▶ [DIRECTIONS FOR THIS TASK]:
Retype the passage of the electrotherapy trial listing starting at "Trials / Terminated" and ending at "- 5 (actual)".

▶ [DOCUMENT EXCERPT]:
----------------------------------------

Trials / Terminated
TerminatedNCT04936451
Electrotherapy in the Management of Myofascial Syndrome
Contribution of an Electrotherapy Technique Such as TENS ECOMODYN® vs Electrotherapy Only Type TENS in the Management of Myofascial Syndrome After Breast Surgery
- Status
- Terminated
- Phase
- N/A
- Study type
- Interventional
- Enrollment
- 5 (actual)
- Sponsor
- Institut Cancerologie de l'Ouest · Academic / Other
- Sex
- All
- Age
- 18 Years
- Healthy volunteers
- Not accepted
Summary
Myofascial syndrome is defined as "musculoskeletal pain characterized by local and referred pain perceived to be deep and constant, and by the presence of myofascial trigger points in any part of the body" Post-breast surgery myofascial syndrome affects up to 44.7% of operated women, mainly on the muscles of the greater shoulder girdle. The repercussions are significant, functional, somatic, psychological and socio-professional affecting the quality of life. The treatments offered may or may not be medicinal. Transcutaneous electrical nerve stimulation (TENS) is a therapy that uses low voltage electrical current to provide pain relief. A TENS unit consists of a battery-powered device that delivers electrical impulses through electrodes placed on the surface of your skin. The electrodes are placed at or near nerves where the pain is located or at trigger points.

----------------------------------------

▶ [RECORDS PROVIDED]:
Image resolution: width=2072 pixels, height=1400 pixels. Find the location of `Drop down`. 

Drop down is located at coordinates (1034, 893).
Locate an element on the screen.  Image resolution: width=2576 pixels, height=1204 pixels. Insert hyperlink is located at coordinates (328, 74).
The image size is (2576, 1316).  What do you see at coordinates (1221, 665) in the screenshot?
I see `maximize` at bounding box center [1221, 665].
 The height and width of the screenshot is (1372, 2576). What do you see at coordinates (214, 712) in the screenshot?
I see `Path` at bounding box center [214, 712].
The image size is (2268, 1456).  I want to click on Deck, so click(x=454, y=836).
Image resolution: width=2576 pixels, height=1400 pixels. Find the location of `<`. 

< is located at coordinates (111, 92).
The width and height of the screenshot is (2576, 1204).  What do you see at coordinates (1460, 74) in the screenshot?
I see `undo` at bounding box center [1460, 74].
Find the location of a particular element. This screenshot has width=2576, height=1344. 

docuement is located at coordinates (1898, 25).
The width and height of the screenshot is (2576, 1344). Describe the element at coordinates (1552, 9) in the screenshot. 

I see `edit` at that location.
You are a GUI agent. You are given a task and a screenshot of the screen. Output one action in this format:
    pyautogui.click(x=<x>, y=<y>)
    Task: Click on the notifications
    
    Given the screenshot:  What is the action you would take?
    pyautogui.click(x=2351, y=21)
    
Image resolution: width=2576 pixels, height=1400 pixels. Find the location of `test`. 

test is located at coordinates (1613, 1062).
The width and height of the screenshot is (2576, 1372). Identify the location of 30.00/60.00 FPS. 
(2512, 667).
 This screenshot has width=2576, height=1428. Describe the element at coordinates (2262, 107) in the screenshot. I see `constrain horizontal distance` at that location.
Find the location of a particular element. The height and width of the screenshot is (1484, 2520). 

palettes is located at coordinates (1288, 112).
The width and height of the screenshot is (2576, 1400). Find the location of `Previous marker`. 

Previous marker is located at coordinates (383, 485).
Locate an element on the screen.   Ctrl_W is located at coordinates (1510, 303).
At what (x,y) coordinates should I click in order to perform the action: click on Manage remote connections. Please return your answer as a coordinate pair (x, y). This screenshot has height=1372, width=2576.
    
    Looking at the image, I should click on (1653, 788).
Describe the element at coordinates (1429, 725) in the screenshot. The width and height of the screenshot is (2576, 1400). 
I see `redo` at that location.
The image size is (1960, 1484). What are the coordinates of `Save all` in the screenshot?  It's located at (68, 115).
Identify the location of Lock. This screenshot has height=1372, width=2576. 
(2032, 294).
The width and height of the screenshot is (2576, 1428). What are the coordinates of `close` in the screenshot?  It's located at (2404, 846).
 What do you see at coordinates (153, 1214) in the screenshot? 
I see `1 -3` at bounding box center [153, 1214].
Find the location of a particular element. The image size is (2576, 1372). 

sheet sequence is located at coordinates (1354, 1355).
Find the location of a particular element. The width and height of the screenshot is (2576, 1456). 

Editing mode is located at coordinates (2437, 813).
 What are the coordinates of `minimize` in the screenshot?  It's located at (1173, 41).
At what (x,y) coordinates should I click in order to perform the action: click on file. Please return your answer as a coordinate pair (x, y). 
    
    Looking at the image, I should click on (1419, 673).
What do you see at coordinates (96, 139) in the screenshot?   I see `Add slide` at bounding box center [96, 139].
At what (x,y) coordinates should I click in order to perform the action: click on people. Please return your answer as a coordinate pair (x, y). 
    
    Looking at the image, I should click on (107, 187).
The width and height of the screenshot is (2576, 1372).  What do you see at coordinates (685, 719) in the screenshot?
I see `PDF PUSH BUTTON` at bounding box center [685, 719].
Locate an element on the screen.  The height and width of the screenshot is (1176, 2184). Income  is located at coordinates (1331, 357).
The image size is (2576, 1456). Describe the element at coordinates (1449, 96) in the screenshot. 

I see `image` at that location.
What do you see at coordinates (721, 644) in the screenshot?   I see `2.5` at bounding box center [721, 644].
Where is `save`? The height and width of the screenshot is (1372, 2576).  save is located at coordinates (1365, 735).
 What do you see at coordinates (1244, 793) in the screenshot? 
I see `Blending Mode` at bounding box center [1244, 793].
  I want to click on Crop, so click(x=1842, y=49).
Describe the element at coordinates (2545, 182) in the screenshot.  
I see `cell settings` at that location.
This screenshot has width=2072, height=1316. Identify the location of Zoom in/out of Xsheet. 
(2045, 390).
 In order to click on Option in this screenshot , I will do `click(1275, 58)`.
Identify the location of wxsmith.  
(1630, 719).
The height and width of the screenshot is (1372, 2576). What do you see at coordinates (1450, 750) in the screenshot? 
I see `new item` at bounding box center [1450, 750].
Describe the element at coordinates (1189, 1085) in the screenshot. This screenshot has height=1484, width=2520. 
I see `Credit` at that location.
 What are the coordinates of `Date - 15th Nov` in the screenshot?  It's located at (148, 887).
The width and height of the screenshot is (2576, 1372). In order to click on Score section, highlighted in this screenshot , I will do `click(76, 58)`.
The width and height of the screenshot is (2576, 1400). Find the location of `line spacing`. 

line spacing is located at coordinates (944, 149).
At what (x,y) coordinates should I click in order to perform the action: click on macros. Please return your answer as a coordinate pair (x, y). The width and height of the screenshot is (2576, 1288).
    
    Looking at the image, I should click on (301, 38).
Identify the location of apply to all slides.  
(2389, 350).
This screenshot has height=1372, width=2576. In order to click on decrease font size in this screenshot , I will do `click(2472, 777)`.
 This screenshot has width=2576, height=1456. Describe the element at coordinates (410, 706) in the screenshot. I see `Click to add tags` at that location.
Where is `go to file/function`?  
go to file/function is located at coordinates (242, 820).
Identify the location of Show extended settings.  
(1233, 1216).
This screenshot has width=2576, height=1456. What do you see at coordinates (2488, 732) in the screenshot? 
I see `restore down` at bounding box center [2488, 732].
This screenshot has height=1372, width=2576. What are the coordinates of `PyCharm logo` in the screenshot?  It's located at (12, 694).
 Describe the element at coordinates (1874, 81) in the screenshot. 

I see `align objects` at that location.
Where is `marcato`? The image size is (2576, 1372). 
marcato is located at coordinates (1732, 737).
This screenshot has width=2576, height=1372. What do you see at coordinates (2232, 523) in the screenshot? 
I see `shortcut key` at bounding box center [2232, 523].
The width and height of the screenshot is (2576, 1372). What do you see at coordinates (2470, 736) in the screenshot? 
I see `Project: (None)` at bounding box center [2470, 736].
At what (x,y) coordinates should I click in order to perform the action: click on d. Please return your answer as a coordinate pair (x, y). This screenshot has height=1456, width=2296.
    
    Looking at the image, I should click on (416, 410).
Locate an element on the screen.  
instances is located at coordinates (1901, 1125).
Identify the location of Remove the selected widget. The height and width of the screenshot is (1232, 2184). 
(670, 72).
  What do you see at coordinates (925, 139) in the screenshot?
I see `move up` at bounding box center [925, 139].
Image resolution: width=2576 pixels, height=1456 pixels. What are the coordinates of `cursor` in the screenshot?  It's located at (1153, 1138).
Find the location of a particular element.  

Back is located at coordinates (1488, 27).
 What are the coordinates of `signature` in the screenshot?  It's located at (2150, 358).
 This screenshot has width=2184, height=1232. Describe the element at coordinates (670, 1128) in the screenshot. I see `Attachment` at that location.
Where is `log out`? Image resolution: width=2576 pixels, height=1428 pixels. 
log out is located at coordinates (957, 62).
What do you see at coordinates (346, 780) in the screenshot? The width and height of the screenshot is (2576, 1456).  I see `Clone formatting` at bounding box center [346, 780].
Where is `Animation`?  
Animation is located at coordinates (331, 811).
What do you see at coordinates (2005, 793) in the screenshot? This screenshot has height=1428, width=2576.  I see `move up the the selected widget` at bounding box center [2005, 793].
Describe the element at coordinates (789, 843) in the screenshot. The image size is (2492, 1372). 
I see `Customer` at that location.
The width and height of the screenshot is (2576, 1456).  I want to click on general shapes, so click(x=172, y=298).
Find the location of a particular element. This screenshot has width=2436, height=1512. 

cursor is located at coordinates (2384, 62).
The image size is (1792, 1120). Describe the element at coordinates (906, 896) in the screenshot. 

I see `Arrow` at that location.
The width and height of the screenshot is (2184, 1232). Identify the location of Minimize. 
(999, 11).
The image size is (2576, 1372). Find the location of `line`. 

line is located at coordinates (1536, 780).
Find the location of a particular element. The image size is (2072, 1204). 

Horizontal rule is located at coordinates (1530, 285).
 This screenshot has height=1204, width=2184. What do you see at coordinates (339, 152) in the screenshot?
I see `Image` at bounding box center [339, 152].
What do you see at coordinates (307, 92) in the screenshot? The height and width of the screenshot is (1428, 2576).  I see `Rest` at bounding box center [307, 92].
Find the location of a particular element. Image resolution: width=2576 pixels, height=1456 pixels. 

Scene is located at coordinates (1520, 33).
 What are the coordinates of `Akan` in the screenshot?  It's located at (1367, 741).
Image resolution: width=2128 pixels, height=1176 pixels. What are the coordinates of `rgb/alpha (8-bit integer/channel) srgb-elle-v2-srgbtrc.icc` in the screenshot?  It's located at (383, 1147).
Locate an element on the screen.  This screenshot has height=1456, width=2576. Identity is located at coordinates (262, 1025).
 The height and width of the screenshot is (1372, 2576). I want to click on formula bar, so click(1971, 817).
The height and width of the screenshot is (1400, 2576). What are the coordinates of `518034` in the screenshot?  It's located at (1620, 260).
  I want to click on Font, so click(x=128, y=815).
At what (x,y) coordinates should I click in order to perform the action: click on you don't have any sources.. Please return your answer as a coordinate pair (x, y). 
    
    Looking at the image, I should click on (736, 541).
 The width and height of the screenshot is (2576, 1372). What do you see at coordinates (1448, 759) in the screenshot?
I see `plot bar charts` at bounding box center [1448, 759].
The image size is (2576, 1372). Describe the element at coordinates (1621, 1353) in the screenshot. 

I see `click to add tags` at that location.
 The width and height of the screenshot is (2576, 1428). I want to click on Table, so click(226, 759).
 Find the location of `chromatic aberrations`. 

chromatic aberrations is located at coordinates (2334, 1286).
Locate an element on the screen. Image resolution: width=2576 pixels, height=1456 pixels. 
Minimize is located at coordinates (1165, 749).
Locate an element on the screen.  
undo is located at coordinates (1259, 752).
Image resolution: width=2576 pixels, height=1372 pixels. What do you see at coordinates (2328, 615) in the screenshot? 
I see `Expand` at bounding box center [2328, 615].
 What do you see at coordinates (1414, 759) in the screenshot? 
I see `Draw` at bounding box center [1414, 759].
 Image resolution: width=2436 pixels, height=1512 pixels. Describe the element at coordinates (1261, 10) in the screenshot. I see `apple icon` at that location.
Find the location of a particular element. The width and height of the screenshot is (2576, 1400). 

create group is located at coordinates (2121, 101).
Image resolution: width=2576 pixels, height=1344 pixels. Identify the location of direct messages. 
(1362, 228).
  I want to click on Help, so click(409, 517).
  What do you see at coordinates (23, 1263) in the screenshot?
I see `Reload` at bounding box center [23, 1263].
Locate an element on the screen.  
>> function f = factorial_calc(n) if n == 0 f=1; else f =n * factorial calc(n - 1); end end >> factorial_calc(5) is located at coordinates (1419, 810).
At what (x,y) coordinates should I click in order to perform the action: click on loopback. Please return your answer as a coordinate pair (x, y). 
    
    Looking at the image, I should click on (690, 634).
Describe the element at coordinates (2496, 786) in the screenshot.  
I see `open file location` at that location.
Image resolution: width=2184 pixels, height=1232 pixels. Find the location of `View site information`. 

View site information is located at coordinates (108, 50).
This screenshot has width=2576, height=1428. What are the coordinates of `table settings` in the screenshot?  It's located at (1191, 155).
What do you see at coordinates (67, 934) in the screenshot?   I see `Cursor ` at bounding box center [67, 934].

----------------------------------------

▶ [WRITTEN REPLY]:
Trials / Terminated
TerminatedNCT04936451
Electrotherapy in the Management of Myofascial Syndrome
Contribution of an Electrotherapy Technique Such as TENS ECOMODYN® vs Electrotherapy Only Type TENS in the Management of Myofascial Syndrome After Breast Surgery
- Status
- Terminated
- Phase
- N/A
- Study type
- Interventional
- Enrollment
- 5 (actual)